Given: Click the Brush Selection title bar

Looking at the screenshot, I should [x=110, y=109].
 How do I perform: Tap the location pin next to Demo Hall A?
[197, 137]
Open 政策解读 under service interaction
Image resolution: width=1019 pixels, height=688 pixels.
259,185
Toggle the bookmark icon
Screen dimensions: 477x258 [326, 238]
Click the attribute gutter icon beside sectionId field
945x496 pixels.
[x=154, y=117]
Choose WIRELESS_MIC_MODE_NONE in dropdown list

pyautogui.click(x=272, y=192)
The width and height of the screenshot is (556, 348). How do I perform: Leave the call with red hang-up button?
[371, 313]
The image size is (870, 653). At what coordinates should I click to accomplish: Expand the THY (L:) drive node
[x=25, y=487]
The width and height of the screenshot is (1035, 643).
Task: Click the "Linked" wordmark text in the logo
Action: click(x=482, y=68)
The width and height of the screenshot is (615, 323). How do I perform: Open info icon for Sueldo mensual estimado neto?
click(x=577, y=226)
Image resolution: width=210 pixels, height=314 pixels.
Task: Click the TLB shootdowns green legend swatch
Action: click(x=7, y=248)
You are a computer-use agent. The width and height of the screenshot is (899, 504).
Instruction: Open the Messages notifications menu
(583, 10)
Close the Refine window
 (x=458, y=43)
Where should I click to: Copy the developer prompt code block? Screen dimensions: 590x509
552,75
-------------------------
Quote, without alteration, the final stretch of the entries: the line with "You are a computer-use" onward to the last line.

Task solution »
You are a computer-use agent. The width and height of the screenshot is (899, 504).
Instruction: Open the Messages notifications menu
(583, 10)
Close the Refine window
 (x=458, y=43)
Where should I click to: Copy the developer prompt code block? Screen dimensions: 590x509
552,75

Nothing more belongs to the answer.